[PROBLEM TO WORK ON]
Return the lines below exactly, starting with the line that contains "License (368, 1266)" and stopping after the last line.

[TASK MATERIAL]
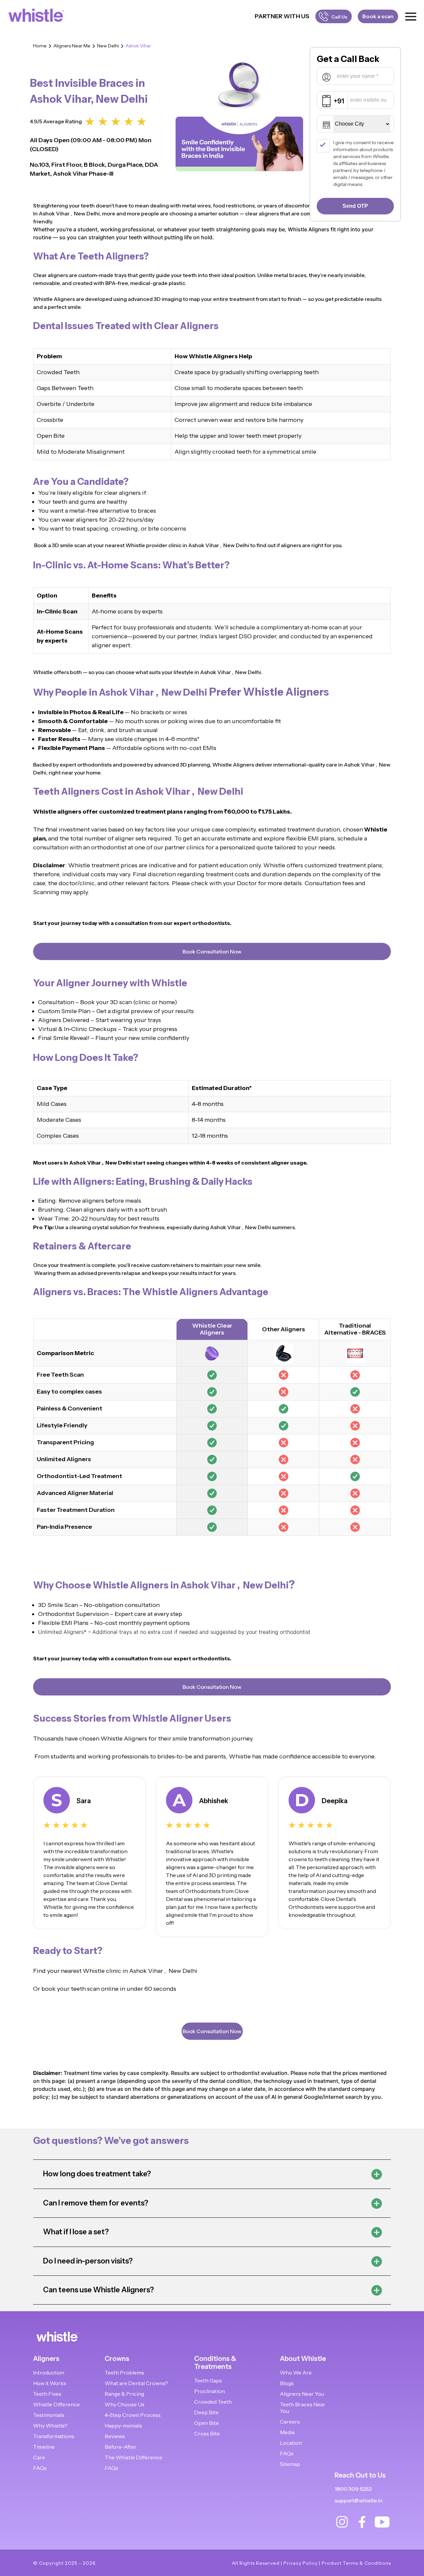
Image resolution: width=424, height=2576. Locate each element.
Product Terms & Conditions (356, 2563)
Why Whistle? (50, 2425)
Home (40, 46)
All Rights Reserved (256, 2563)
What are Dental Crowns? (136, 2383)
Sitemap (290, 2464)
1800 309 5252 (353, 2489)
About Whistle (303, 2359)
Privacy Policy (301, 2563)
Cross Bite (207, 2433)
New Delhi (108, 46)
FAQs (40, 2468)
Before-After (120, 2446)
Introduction (48, 2372)
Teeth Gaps (208, 2380)
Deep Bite (206, 2412)
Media (287, 2432)
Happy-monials (123, 2425)
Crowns (117, 2359)
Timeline (44, 2446)
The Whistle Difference (133, 2457)
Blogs (287, 2383)
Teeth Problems (124, 2372)
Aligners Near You (302, 2393)
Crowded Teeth (213, 2401)
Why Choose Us (124, 2404)
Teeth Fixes (47, 2393)
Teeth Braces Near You (302, 2407)
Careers (290, 2421)
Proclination (209, 2391)
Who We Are (296, 2372)
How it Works (49, 2383)
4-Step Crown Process (133, 2415)
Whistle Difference (56, 2404)
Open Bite (206, 2423)
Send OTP (355, 206)
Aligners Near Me (71, 46)
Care (39, 2457)
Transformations (53, 2436)
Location (291, 2442)
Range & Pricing (124, 2393)
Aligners (46, 2359)
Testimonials (48, 2415)
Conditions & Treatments (215, 2363)
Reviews (115, 2436)
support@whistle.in (359, 2500)
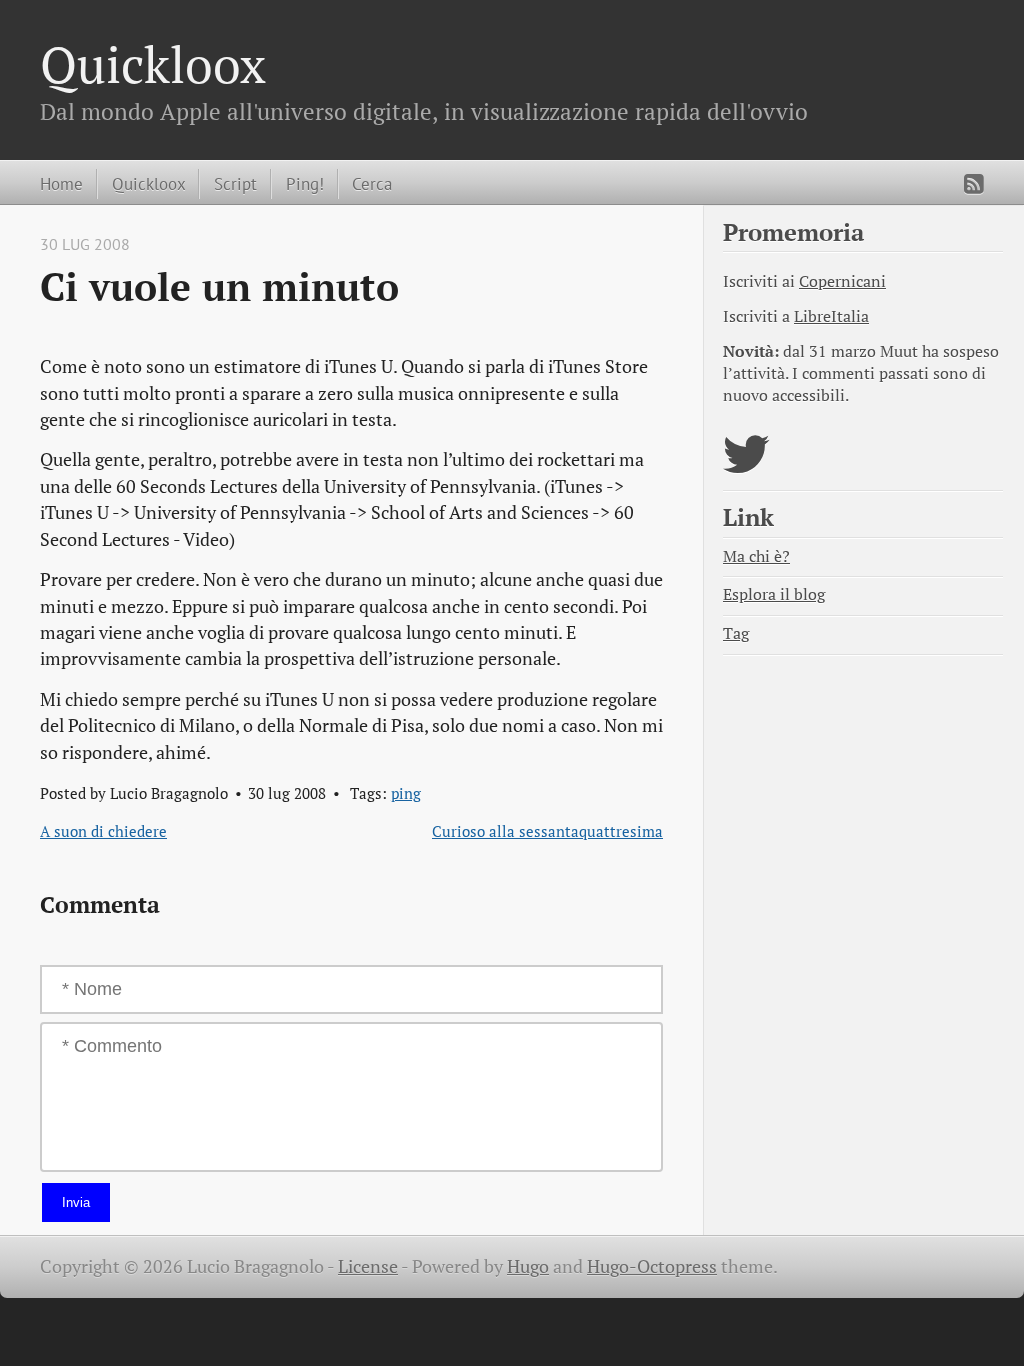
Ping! (305, 183)
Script (235, 183)
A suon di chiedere (103, 831)
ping (406, 793)
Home (61, 183)
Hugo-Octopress (652, 1266)
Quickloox (153, 64)
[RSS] (974, 184)
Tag (736, 633)
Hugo (528, 1266)
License (368, 1266)
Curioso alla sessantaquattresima (547, 831)
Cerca (372, 183)
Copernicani (842, 281)
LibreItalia (831, 316)
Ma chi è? (756, 556)
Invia (76, 1202)
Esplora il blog (774, 594)
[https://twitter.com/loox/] (746, 466)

[RESULT BELOW]
License (368, 1266)
Curioso alla sessantaquattresima (547, 831)
Cerca (372, 183)
Copernicani (842, 281)
LibreItalia (831, 316)
Ma chi è? (756, 556)
Invia (76, 1202)
Esplora il blog (774, 594)
[https://twitter.com/loox/] (746, 466)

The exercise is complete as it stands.